Jobs Are Thick on the Ground in Oregon Right Now

If you want a job in Oregon right now, chances are very good there is someone who wants to hire you.
The signs of a labor shortage are everywhere around Portland right now, from the classified ad posts offering bonuses to would-be school bus drivers and line cooks to the pharmacies and doctors’ offices announcing early closures due to lack of staffing.
In other words, it’s a job seeker’s market. Everyone else just lives here.
Maybe you’re one of the many Oregonians who joined the ranks of the Great Resignation, turning in your notice in favor of seeking a job that sparked more joy, or maybe you’re just looking for the next gig to pay the bills? We got curious on your behalf and wanted to find out more about where the jobs are.
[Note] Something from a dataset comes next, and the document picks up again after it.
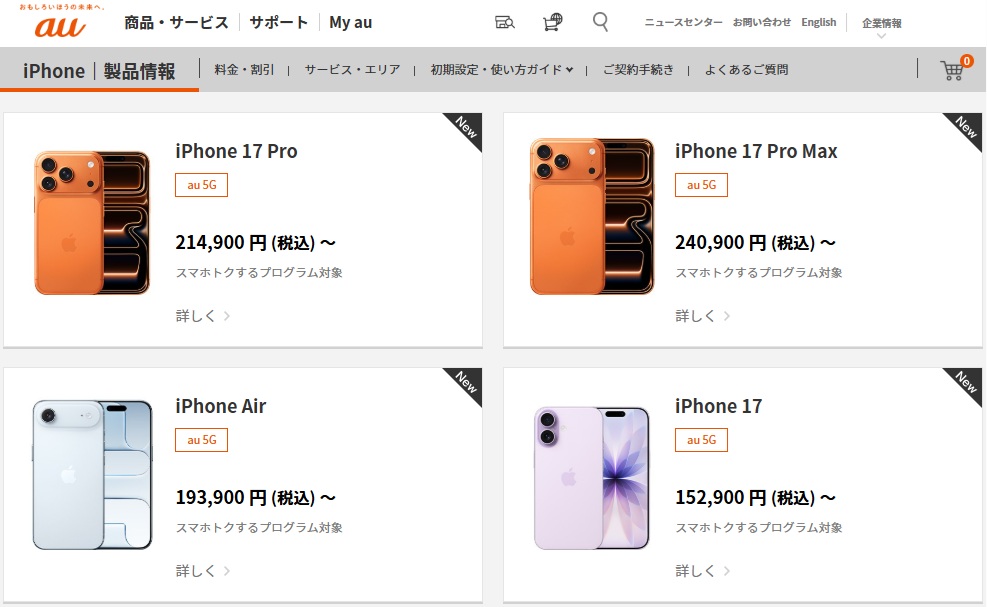
Task: Expand the 企業情報 dropdown
Action: click(881, 26)
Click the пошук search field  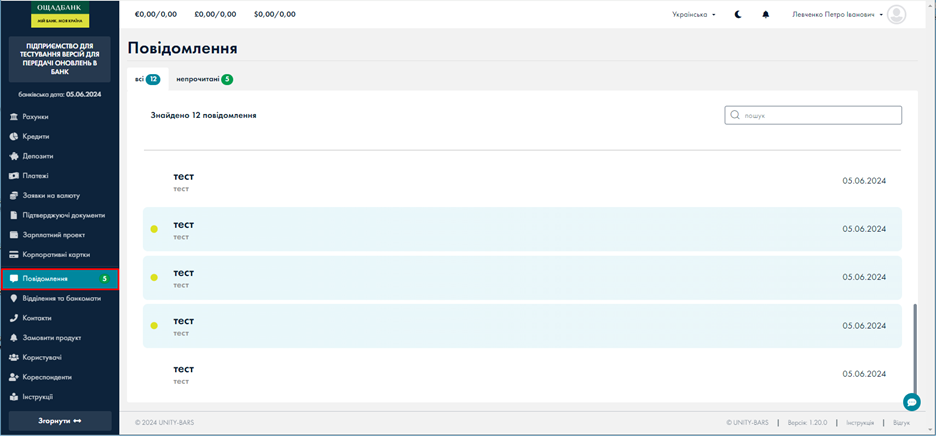pos(813,115)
The Oregon Employment Department compiles a handy Help Wanted “job vacancy survey.” Its most recent results are from this summer, and it tells us Oregon employers had more than 100,000 jobs that went unfilled in the summer—a 131 percent increase from summer 2020. Finding candidates for those jobs was tough (though at least one agency, the Portland Police Bureau, reports that they’ve got more candidates than they can process, with 1,000 people submitting applications since January 2021). Nearly 80 percent of employers surveyed reported having trouble hiring people to fill open jobs last summer.
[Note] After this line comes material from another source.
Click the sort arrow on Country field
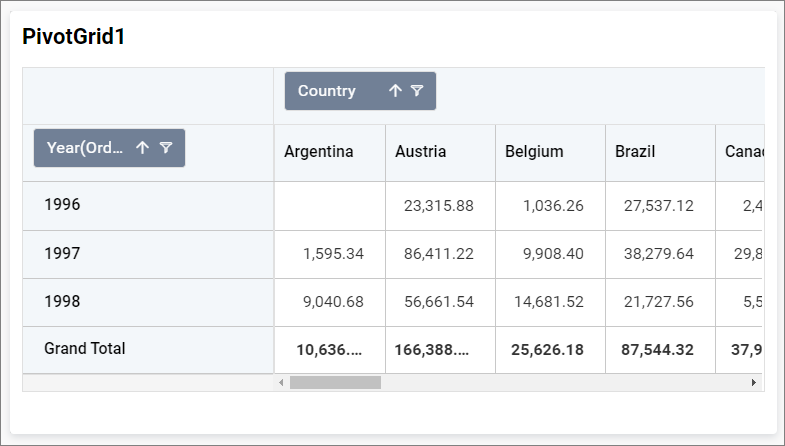 [395, 91]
We’re going to go out on a limb and say that part of the problem could be salaries. The average offered starting wage this summer was $19.99, which is a slight bump from the previous summer—until you factor in inflation. Then it’s actually a slight decrease from 2020, even in this highly competitive market. Jobs that pay upward of $30 an hour are going wanting, with more than 10,000 of them vacant in summer 2021.
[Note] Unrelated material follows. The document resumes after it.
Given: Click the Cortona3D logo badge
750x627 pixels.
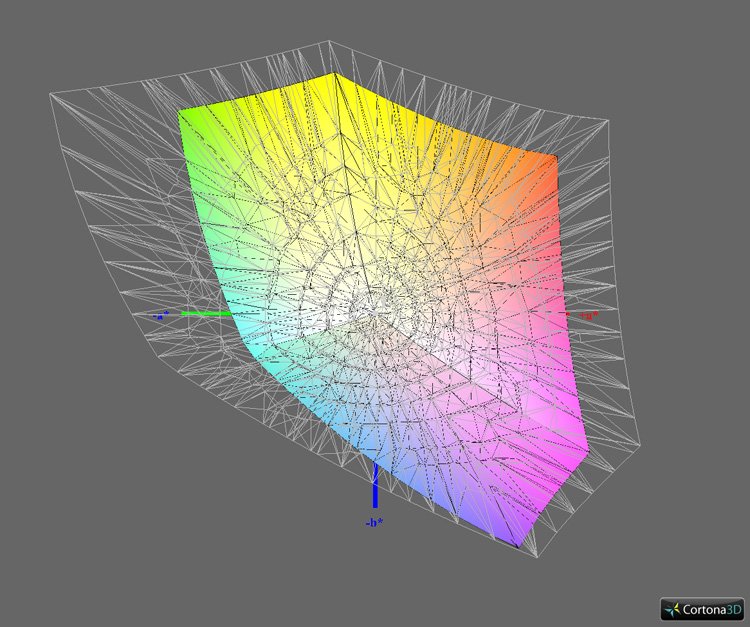Looking at the screenshot, I should click(x=702, y=608).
So, who’s hiring? According to the state employment department, there’s the greatest demand in health care and “social assistance” industries, which means nursing home and private elder care support, among other jobs, with more than 20,000 vacancies in summer 2021. Leisure and hospitality—one of the first industries to engineer mass layoffs during the first pandemic-related lockdowns of spring 2020, is also struggling to fill vacancies now that the tourism sector is ramping back up, as are retail and manufacturing.
One important note: This Employment Department data covers only private sector companies. The public sector is dealing with its own well-documented shortages, including among substitute teachers.